TASK>
Quote everything in the statement on the private fund adviser proposal from "Statement on Proposed" down to "on today’s proposal.".

SOURCE TEXT>

--- begin ---

Statement on Proposed Private Fund Advisers; Documentation of Investment Adviser Compliance Reviews Rulemaking
Feb. 9, 2022
Today’s proposal represents a sea change. It embodies a belief that many sophisticated institutions and high net worth individuals are not competent or assertive enough to obtain and analyze the information they need to make good investment decisions or to structure appropriately their relationships with private funds. Therefore, the Commission judges it wise to divert resources from the protection of retail investors to safeguard these wealthy investors who are represented by sophisticated, experienced investment professionals. I disagree with both assessments; these well-heeled, well-represented investors are able to fend for themselves, and our resources are better spent on retail investor protection. Accordingly, I am voting no on today’s proposal.
As you have heard, if finalized, the proposal would impose a host of new mandates on private fund advisers. Among other things, registered private fund advisers would have to provide to investors detailed, standardized, quarterly information on fees, expenses, and performance, including data on portfolio investment compensation; to obtain annual financial statement audits by a Public Company Accounting Oversight Board-registered auditor; and to document in writing their annual compliance reviews. The proposal would require registered private fund advisers to provide investors with an independent fairness opinion for any adviser-led secondary transaction. Further, the proposal would prohibit all private fund advisers, even those not registered with the Commission, from directly or indirectly engaging in certain sales practices, conflicts of interest, and compensation schemes, including charging certain types of fees and expenses to a private fund or portfolio investment, allocating certain fees and expenses in a non-pro rata fashion, and providing certain types of preferential treatment.

--- end ---

DATA SHOWN>
--- begin ---

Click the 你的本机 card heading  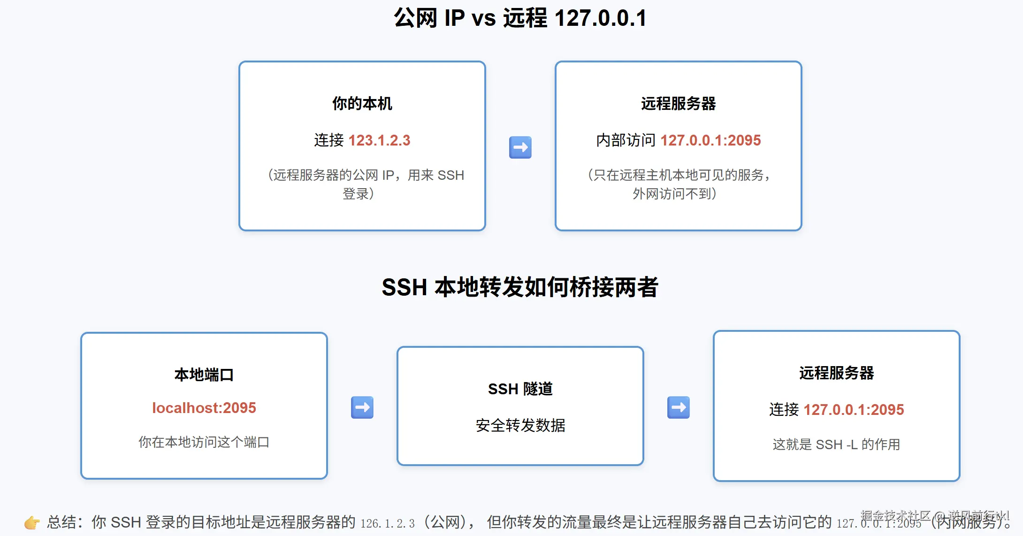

--- end ---

IN RESPONSE>
Statement on Proposed Private Fund Advisers; Documentation of Investment Adviser Compliance Reviews Rulemaking
Feb. 9, 2022
Today’s proposal represents a sea change. It embodies a belief that many sophisticated institutions and high net worth individuals are not competent or assertive enough to obtain and analyze the information they need to make good investment decisions or to structure appropriately their relationships with private funds. Therefore, the Commission judges it wise to divert resources from the protection of retail investors to safeguard these wealthy investors who are represented by sophisticated, experienced investment professionals. I disagree with both assessments; these well-heeled, well-represented investors are able to fend for themselves, and our resources are better spent on retail investor protection. Accordingly, I am voting no on today’s proposal.